Sie versuchten es weiter, wobei mehrere Lautsprecher kaputtgingen, ohne Erfolg. Als die Studenten sich 1997 zu ihrem ersten Flug im Vomit Comet fertigmachten, hatten sie ihren Behälter inzwischen schalldicht gemacht, aber es noch immer nicht geschafft, aus den Bällen eine Form zu gestalten, und alle erklärten ihnen, dass das wohl nie funktionieren würde. An Bord dann, ein paar Sekunden im freien Fall, erhoben sich die Styroporkügelchen und bauten sich über eine Hälfte des Raums entlang auf. "Als sie das gesehen haben, waren sie so aufgeregt, dass sie beinahe vergessen hätten, wie elend sie sich eigentlich fühlen", erinnert sich Komerath.
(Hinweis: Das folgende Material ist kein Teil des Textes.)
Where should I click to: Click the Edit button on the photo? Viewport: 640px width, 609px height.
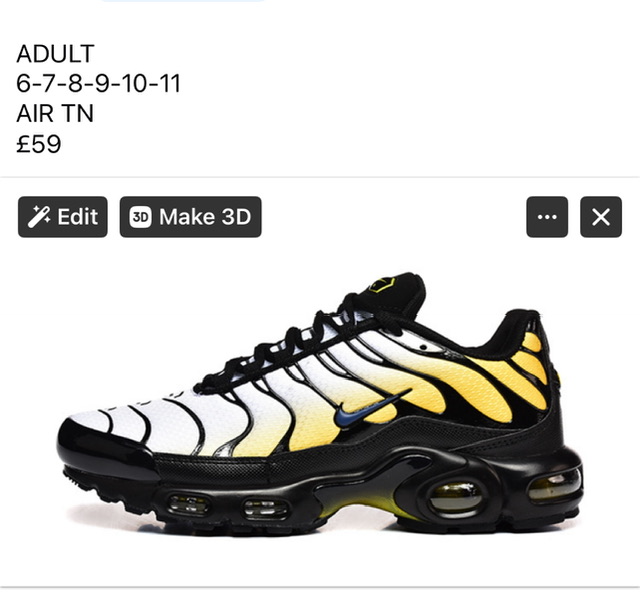click(63, 217)
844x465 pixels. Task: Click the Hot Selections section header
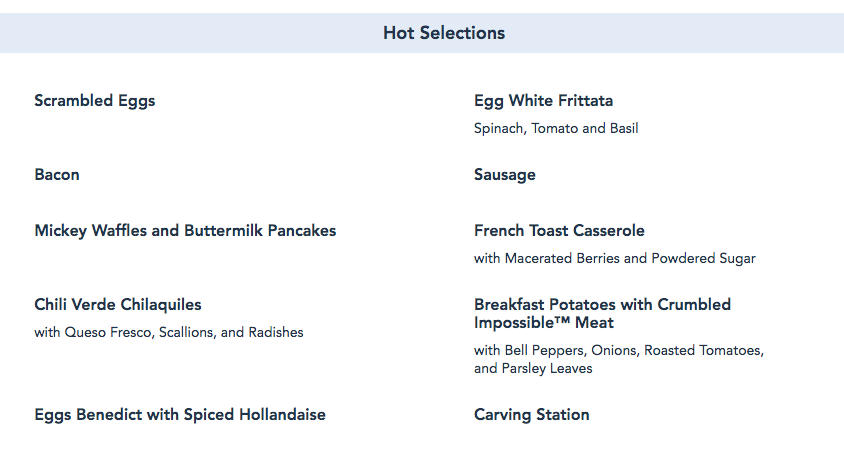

Dieser Erfolg hat zu inzwischen sieben weiteren der Achterbahn-Flüge geführt, und die Experimente werden weiter ausgebaut. Verschiedenste Materialien wurden ausprobiert und unerwartete Erkenntnisse gewonnen: So eignen sich beispielsweise Rice Krispies besser für die Versuche als Styroporkugeln, weil sie statistische Messungen zulassen. Unterschiedliches Material wie winzige Plastikperlen oder Fertigteigmischung neigt eher dazu, sich gleichmäßig zu verteilen, anstatt beieinander zu bleiben. Was sich zunächst nach keiner großen Erkenntnis anhört, aber später von wesentlicher Bedeutung werden könnte, wenn es darum geht, zusammengesetztes Material zu bearbeiten.
Die Weltraumindustrie, so Komerath, habe aufgehört, Bauprojekte im Weltraum in größerem Umfang weiterzuverfolgen, weil die Kosten für den Transport von Baustoffen und -Teilen in den Orbit unerschwinglich seien. Aber anstatt zu versuchen, diese Art von erdgebundener Arbeitsweise im All fortzuführen, könnte man dort mit "Acoustic Shaping" viel eher bauen, was man braucht:
Indem man die Kosten der Herstellung auf einen Bruchteil der auf der Erde gebauten und maschinell hergestellten Teile reduziert, könnte die Technik des akustischen Formens ein Hilfsmittel für die Entwicklung einer weltraum-basierten Wirtschaft darstellen.
Komerath
Als nächsten Schritt planen die Studenten ein Experiment im All - die Nasa hat ihnen eine kleine Ecke in ihrer Space Shuttle reserviert, die im März 2002 starten wird. Dieses automatisierte Experiment soll dann endlich beweisen, dass mit Sound nicht nur dreidimensionale Formen erschaffen, sondern diese auch robust und haltbar gemacht werden können.